Cidades devem ser replanejadas para evitar novas pandemias, diz patologista
Texto: Redação AECweb/e-Construmarket
Durante videoconferência, professor de Patologia da Faculdade de Medicina da USP informou que o risco de morrer de covid-19 varia em função do território

O patologista também avaliou a questão do isolamento social, que, segundo ele, depende muito do nível socioeconômico das pessoas (Créditos: Olga Kashubin/ Shutterstock)
13/05/2020 | 15:56 - Segundo análise do médico Paulo Saldiva, professor de Patologia da Faculdade de Medicina da USP, membro da Academia Nacional de Medicina e da Academia Brasileira de Ciência e ex-presidente do Instituto de Estudos Avançados da USP, a rápida disseminação do coronavírus pelo planeta é resultado do elevado adensamento populacional, da grande imigração transcontinental e do surgimento de antibióticos cada vez mais multirresistentes.
Durante a videoconferência realizada pelo Conselho de Política Urbana (CPU), o Núcleo de Estudos Socioambientais (NESSA) e o Núcleo de Estudos Urbanos (NEU) da Associação Comercial de São Paulo, Saldiva informou que as cidades precisam ser planejadas visando uma maior organização do espaço urbano e de moradia e evitar tantos pontos de vulnerabilidade, que possam acarretar uma nova pandemia.
De acordo com ele, o risco de morrer de covid-19 varia enormemente em função do território.
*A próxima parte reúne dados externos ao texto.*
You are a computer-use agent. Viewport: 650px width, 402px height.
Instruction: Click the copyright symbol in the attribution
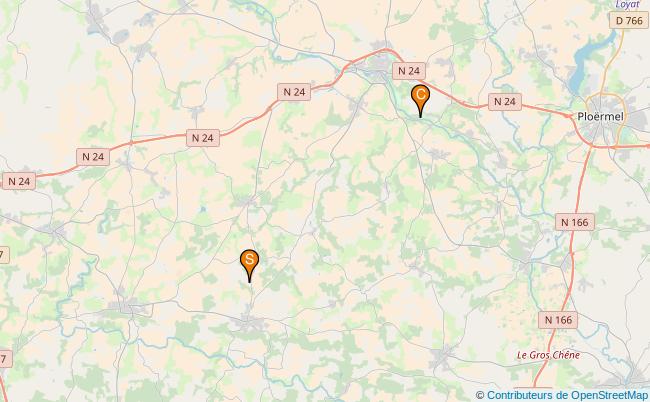tap(480, 395)
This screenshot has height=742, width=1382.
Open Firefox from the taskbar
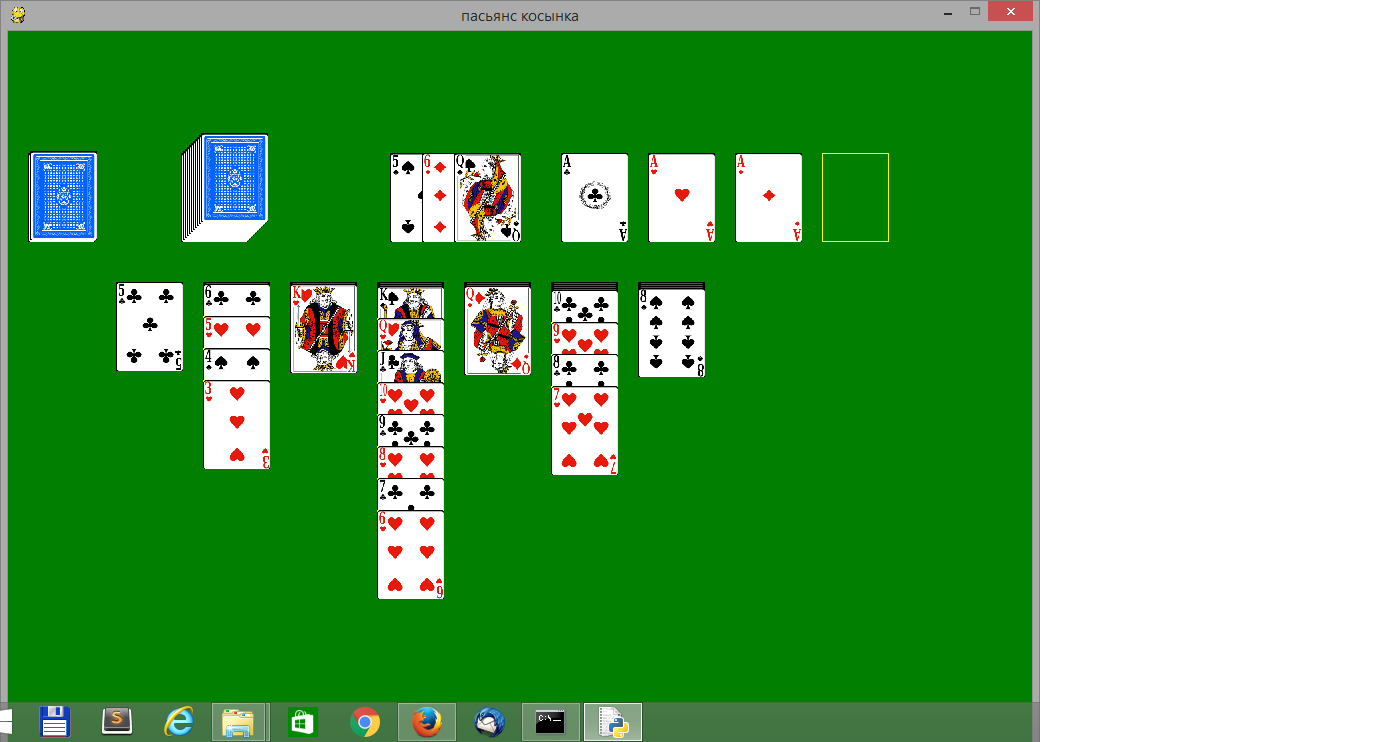[x=427, y=722]
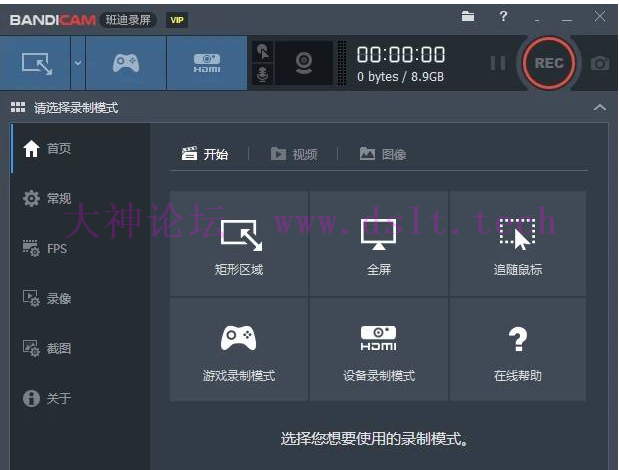Open the 常规 general settings tab
The height and width of the screenshot is (470, 619).
pyautogui.click(x=48, y=198)
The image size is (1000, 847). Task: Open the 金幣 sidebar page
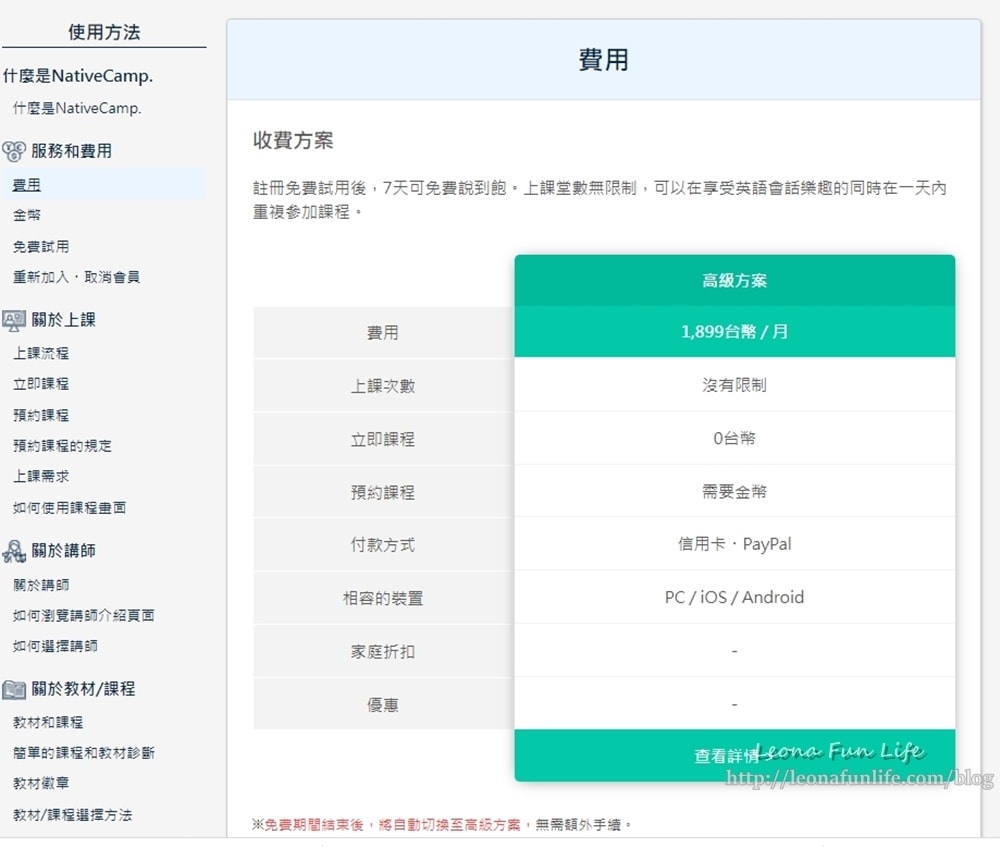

Um exemplo é a cidade de São Paulo, cuja taxa de mortalidade varia de 5 mortes em 100 mil pessoas que contraíram o vírus até 100 mortes, dependendo da região.
“Essa enorme variação mostra que o código de endereçamento postal é tão importante quanto o código genético, pois na cidade a vulnerabilidade e a capacidade do indivíduo de fazer isolamento muda bastante”, acrescentou.
O patologista também avaliou a questão do isolamento social, que, segundo ele, depende muito do nível socioeconômico das pessoas. Em uma eventual reabertura do comércio, o profissional recomenda o uso correto de Equipamento de Proteção Individual (EPI); uso obrigatório de máscaras; alta disponibilidade de equipamentos para a higienização das mãos, além da melhoria da ventilação interna dos ambientes.